With the collapse of the economy, I can understand that many people have to work harder just to keep their head above water. Then there is also the increase in social media, where information is being exchanged via Facebook and Twitter rather than in people taking the time to write their own articles about an issue.  I believe that the increase in passive screen entertainment as well has a lot to do with it – we are waiting for others to wow and dazzle us with their insights.  We have become a passive culture, in cushy armchairs or sacked out on the sofa waiting for life to come to us.

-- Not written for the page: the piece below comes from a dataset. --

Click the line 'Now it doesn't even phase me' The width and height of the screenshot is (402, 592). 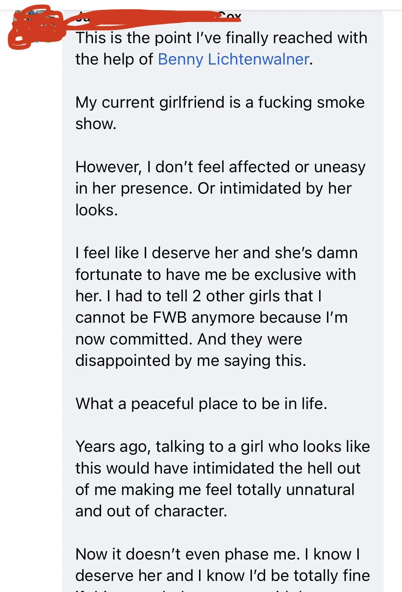[x=218, y=554]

I also believe that more and more people are wanting to get something in return.  Membership to TDN, having access to their social media site and getting quarterly newsletters isn’t enough for some people.  A lot of people, when asking about membership for TDN, say “What’s in it for me?”  This is something that I think really needs to be addressed in paganism today.  We already live in a world full of me, me, me, I, I, I – we are already taking more than we need and giving very little in return.  We need to look at the bigger picture, and see Druidry and Paganism for what it is, and not for what it can give us.

Is it the introspective nature of Neo-Paganism that is causing this?  We must first heal ourselves before we can heal the world? We must look within before we look to others? I don’t believe this for a second, but this is just my personal opinion. Having been blessed with the curse of self-awareness, humans tend to forget that there is a much bigger world out there, and that they often don’t see the big picture.  The may believe that they see more than other creatures around them with this heightened sense of self-awareness, where in fact they have put on blinkers to everything by being so darned self-aware. If you are self-aware, how aware can you be of others and the world around you? How can you look outwards if you are always looking inwards?

I had to take a step back from TDN a few years ago, and retire as Trustee due to lack of time. I had just started my own dance company, and began writing again.  I currently have three jobs.  I haven’t been able to contribute to the newsletter, or offer any articles lately, but that is something which I aim to redress very shortly.  My giving back to the community comes in many shapes and forms, and I hope that I can offer TDN some of that again(in some shape or form), as well as what I currently do for Moon Books, SageWoman, my own personal practice and priestly duties.  I’ve never really thought about “what can this do for me” – I’m always wondering “what can I do for it?” and, though this sometimes makes me run ragged, I think is still a better way of being in the world, of contributing to it in a positive way.

Much as in group ritual, sometimes it is an absolute joy for a fellow priest to take a step back and simply enjoy the ceremony. However, to do this all the time is selfish.  We must find a balance between give and take. We must also realise that everything we do can be a participatory act, and not simply a passive one.  From ritual to prayer to memberships, what we do is more important that who we are.

Let us break the chains of apathy within the pagan community. Let us give of our inspiration, to inspire others, to share in the awen.  Contribute to your local moot, or pagan newsletter, or website.  Offer songs back to the land at twilight, and dance with the gods around the fire.  Know that you matter, that you have a say in your religion, your path or your philosophy.  Don’t sit back and watch it happen around you. Get up and turn the screen off, and get out there.  We are human beings – let’s bring the being back into it.  Shake off the shackles of passiveness and know that you can make a difference, in whatever form you may.  And most important of all, don’t let others do it for you.